This seemingly simple statement encompasses one of the final stages in what’s been a radical rethink in the shape and scope of Red Rock’s activities.
The long-term strategic interest in big mining exploration remains, with assets in Greenland, Kenya and Ivory Coast, amongst others.
But these assets are no longer the immediate focus, for a variety of reasons.
Rather, the plan is to get cash flow from oil, and fast.
“We did a fundraising in the spring of last year,” says Bell. “And we’ve done a reconstruction of the balance sheet. Since then we’ve been trying to avoid issuing stock due to the low share price.”
The obvious alternative? – cash flow.
And the best way to achieve this in the resources space is not in mining - where the time lag between exploration, discovery and production can often be upwards of a decade - but oil.
If you hit oil, you can be producing in a matter of months.
And that’s the attraction for Bell in the new North American assets.
“At Shoats Creek,” he says, “the oil is relatively shallow. It’s at a reasonable pressure. And these are cheap wells.”
But is now the right time to be buying into oil, given the weakening price?
“We knew the oil price was going to come right down,” says Bell. “We can honestly say we forecasted it. And if you’re going to make an entry into the sector it’s much better to do it at US$30 oil.”
The Shoats Creek assets in Louisiana in particular look like a good bet.

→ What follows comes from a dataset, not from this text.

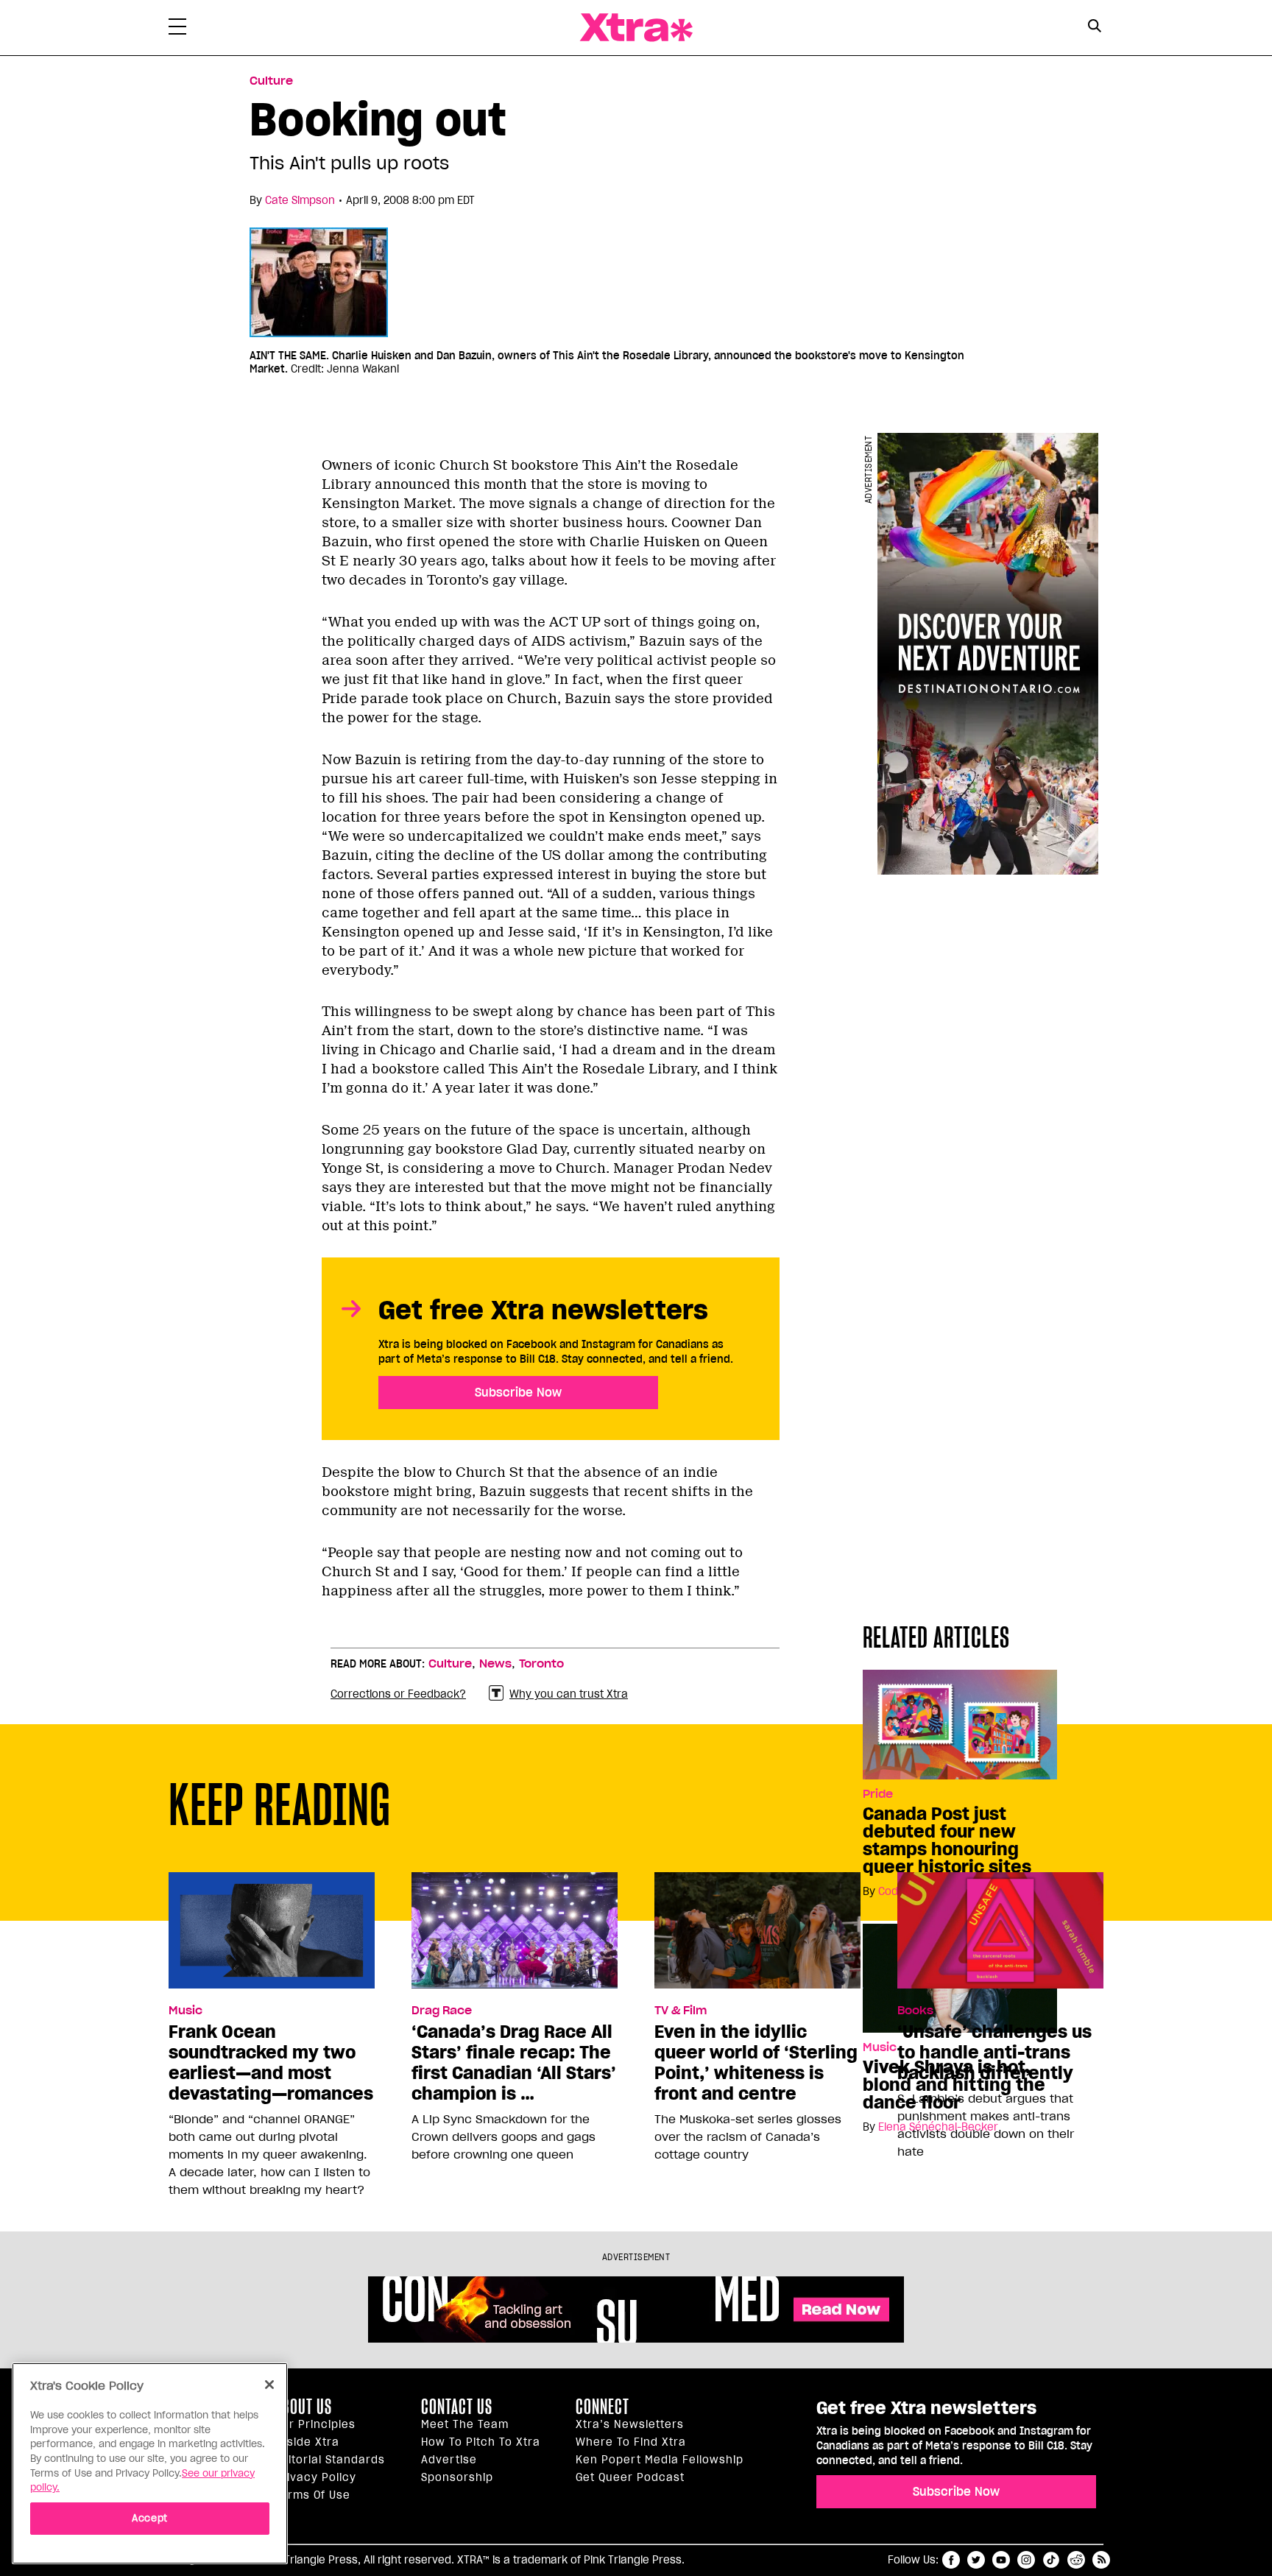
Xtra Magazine (636, 27)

Red Rock already has an interest in two development wells on the Shoats Creek Field, while the latest acquisition gives the company a 14.4% net revenue interest in a third well that’s already been tested and shown to flow at 340 barrels of oil equivalent per day.
“This well has already been drilled and it’s about to go into production, says Bell. “If you’ve decided you want cash flow, that’s where you get it. With oil it can be in the blink of an eye.”
The aspiration is that revenues from this well will be forthcoming very shortly, and that within a few months that cashflow will be augmented by cashflow from the other two wells.
What with cutbacks on admin and office costs in London and elsewhere, Bell is hopeful that it will only be a few short months before the oil assets allow Red Rock to move to being operationally breakeven.
But oil and mining aren’t always easy bedfellows, so what is it that’s actually prompted Bell to orchestrate this change?
The answer isn’t just to do with falling share prices.
“The exploration model in mining is broken,” he says.
“For it to work, the model needs there to be upside on the possibility of a takeout or farm-in. But if it only works if you hit something incredible then it doesn’t work. In most cases you’re going to need a mining partner, with a low cost of funds and funding capacity, but the big companies have been restructuring and prices are coming down. Then there’s the other part – the market has to be willing to fund early exploration. But it’s effectively stopped doing that as metal prices continue their years-long collapse. And that means you don’t have any ability to self-fund.”
Such are the vagaries of the bear market.
“So we must have some cash flow, even if we do keep our mining assets,” continues Bell.
“We have to put ourselves in a position where we don’t have to come back to market. And you can do that with oil, as long as it is onshore, not deep, not complicated, and as long as you’re going after unambitious targets, the lower hanging fruit, and not aiming to be stripping the whole tree.”
That in turn has a knock-on effect on how the company is valued by other people.
With cash coming in and no immediate or pressing need to tap the market, the thinking is that investors will now be able to value the mining and other assets inside the company’s portfolio dispassionately, without constantly having to fret about the survival of the holding entity.
After all, it’s not chicken feed. There’s over a million ounces of gold at Migori in Kenya.
The stake in ASX-listed Resource Star, now known as Star Striker (ASX:SRT), has done well and posted a sixfold increase in value in recent months.
The Greenland iron ore project has a recognised JORC resource. And the other gold and oil exploration assets could well deliver real value over the longer term. The trick really, is survival in the short term.
And on that too, the strategy is now clear.